[Date Prev][Date Next][Thread Prev][Thread Next][Date Index][Thread Index]
Re: [Condor-users] Antwort: Re: Fault Behaviour of Condor
- Date: Wed, 9 Aug 2006 16:31:35 +0100
- From: "Matt Hope" <matthew.hope@xxxxxxxxx>
- Subject: Re: [Condor-users] Antwort: Re: Fault Behaviour of Condor
On 8/8/06, Nomura Kohei <kh-nomura@xxxxxxxxx> wrote:
>> 3.) Shutting down the NIC on the executor
I have done same as 3) on my condor pool.
My condor pool consists of 3 windows machine with v6.8.0.
The job has been successfully re-scheduled and run.
See attached log file of the job,
I have set JobLeaseDuration to 60 second.
But it took 2 hours from shutting down the NIC to rescheduling.
(After the job had been executed, I cut the NIC immediately.)

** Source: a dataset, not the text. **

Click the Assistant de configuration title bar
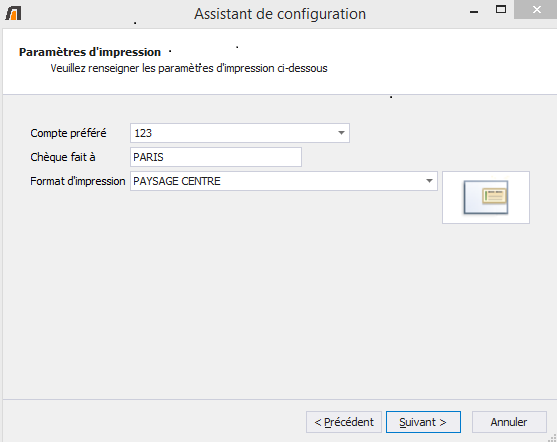The height and width of the screenshot is (442, 557). pos(280,14)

Does JobLeaseDuration work effectively??
Assuming you mean
001 (290.000.000) 08/03 13:41:31 Job executing on host: <192.168.0.2:3817>
about 60 secs later pull the NIC
022 (290.000.000) 08/03 15:41:36 Job disconnected, attempting to reconnect
Socket between submit and execute hosts closed unexpectedly
Trying to reconnect to vm1@xxxxxxxxxxxxxxxxxxx <192.168.0.2:3817>
024 (290.000.000) 08/03 15:41:37 Job reconnection failed
Then that looks a bit bad - following all off top of my head but I
think it is still valid for latest versions...
POLLING_INTERVAL is for the startd but ALIVE_INTERVAL is how often the
schedd sends keep alive. I think the default is 5mins (setting in
MAX_SHADOW_EXCEPTIONS then determines how often an error can occur
before it gives up so in theory MAX_SHADOW_EXCEPTIONS * ALIVE_INTERVAL
should determine how long before (if there is no lease logic allowing
an extension) a bad claim is perceived as being kept by the schedd.
Have you set these to numbers which would give you 2 hours delay?
If not this suggests it might be an issue
What is the schedd/shadow log indicating during this time?